Today, Animal Friends held the fourth annual “Liberation Day” rescue to offer a second chance to lost dogs who were slated to be euthanized at animal control. Animal Friends partnered with Triangle Animal Control, Ferree Kennels, Hoffman Kennels and Secreet Animal Control. And, due to a dire need at a sister shelter, Greene County Humane Society, Animal Friends admitted 6 of their dogs who otherwise would not have survived.

Because of loud noises and outdoor activities, more dogs are lost around the Fourth of July than any other time of year. Animal Friends’ goal was to rescue as many as possible and remind the public that simple measures like tagging and licensing your dog can save his or her life.

The rescued dogs were named by residents of the Southwestern Veterans Center and include a 2-year-old Beagle named Maggie, a Jack Russel Terrier named Lucky S., a Boxer named Queenie, a Lab named Mickey and more.

Pending any necessary evaluation, the dogs will be spayed or neutered and readied for adoption into loving families beginning July 9.

Wednesday, July 6, 2011

Animal Friends’ Bark in the Park: El Grande Fiesta! On August 21

Hola! Join Animal Friends and WDVE Radio’s Jim Krenn at Bark in the Park: El Grande Fiesta on August 21!

Bring your perro (that’s dog in Spanish!) to Bark in the Park, a pledge walk and party, on Sunday, August 21 at 9am at North Park’s South Ridge Loop.

The fun is brought to you by VCA Animal Hospitals and includes games, food, agility, a pet vendor fair, kids’ area, dog walk and more. Treat your dog to a canine massage, smile and say “queso” at at our pup-arazzi photo booth and splash in the mini agua park. You might even meet your match in our pet adoption area!

Especiale this year: La Parade de Chihuahuas (a Parade for Chihuahuas…and Chihuahua-ish dogs!) at 11am! Costumes are encouraged but not mandatory for the parade.

Participants are encouraged to raise money from friends and family who want to sponsor their walk. You can even set up a personal pledge page on our website. Teams are also welcome.

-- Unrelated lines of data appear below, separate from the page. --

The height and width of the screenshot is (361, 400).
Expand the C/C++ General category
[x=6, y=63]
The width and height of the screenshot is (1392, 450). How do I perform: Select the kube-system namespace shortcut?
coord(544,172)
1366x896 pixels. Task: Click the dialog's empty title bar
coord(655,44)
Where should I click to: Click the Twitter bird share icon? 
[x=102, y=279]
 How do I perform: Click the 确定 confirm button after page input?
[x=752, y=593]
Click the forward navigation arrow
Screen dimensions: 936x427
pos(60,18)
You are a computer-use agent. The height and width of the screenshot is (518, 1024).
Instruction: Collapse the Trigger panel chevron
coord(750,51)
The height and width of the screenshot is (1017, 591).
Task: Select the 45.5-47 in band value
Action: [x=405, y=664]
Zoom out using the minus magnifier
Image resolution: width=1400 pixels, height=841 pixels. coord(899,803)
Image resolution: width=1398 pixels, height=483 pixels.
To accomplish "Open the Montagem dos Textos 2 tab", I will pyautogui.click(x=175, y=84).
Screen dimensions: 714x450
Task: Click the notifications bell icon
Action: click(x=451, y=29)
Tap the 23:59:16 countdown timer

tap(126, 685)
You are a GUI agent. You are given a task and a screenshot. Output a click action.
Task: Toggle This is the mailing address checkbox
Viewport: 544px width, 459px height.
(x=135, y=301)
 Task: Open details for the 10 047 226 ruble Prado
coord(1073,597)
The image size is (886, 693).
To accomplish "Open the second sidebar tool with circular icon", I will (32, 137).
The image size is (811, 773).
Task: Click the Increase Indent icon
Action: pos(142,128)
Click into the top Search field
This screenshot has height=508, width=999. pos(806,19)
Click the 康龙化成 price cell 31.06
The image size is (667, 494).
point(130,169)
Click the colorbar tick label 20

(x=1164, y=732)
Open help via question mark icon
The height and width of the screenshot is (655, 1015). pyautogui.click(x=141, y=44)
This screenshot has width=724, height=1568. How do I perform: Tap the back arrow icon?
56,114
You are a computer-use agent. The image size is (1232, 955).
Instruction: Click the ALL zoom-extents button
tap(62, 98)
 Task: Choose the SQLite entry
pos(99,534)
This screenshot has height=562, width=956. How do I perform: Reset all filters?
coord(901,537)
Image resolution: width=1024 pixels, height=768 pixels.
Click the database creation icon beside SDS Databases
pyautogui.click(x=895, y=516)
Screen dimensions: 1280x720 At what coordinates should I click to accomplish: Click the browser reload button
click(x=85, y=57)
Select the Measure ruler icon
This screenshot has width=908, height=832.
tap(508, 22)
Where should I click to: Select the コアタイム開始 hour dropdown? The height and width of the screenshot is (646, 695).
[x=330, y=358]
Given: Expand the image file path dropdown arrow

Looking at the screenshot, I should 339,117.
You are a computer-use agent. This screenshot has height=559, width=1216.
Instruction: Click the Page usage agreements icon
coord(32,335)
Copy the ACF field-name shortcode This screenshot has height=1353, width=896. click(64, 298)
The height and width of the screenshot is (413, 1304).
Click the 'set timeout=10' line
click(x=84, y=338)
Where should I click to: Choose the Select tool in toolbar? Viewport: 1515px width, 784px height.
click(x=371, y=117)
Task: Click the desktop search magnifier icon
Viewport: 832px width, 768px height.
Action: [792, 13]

Register online now by clicking here! Walkers age 16 and up can register for $25 or $30 (includes a t-shirt); kids 15 and under are free. All proceeds benefit Animal Friends’ residents.

Hasta luego! (See you soon!)




Monday, July 4, 2011

Happy July 4!

We would like to wish all of you a very happy Independence Day! Hopefully you'll be able to enjoy the weather and spend time with family and friends.

Please remember to keep your pets safe during your festivities. Here are a few tips to keep in mind:
  • Be sure to keep toxic foods out of reach of your pets — especially chocolate, onions, tomatoes, avocados, and grapes.
  • Keep in mind that fireworks may scare your pets, so be considerate of this very common animal phobia. Your dog or cat may chew on leftover pieces from fireworks, so make sure you clean them up. Pets can also be burned by fireworks if they get to close to them.
  • Never give your pets alcohol, and don't give them food from your picnic or barbecue. Cooked bones from meat can splinter and seriously injure or kill your pet. Better to be safe than sorry.
  • Boy, it's hot out! Now imagine yourself with a fur coat on! Always have plenty of water available to your pets so they don't become dehydrated.
  • Before you let your pets around the party area, do a safety check. Make sure your pet won't be able to get into the citronella candles, insect repellent, toys with small parts, etc.


Photo credit: Pupcakesandcookies.com

We hope you have a happy, safe, and great day celebrating our wonderful country!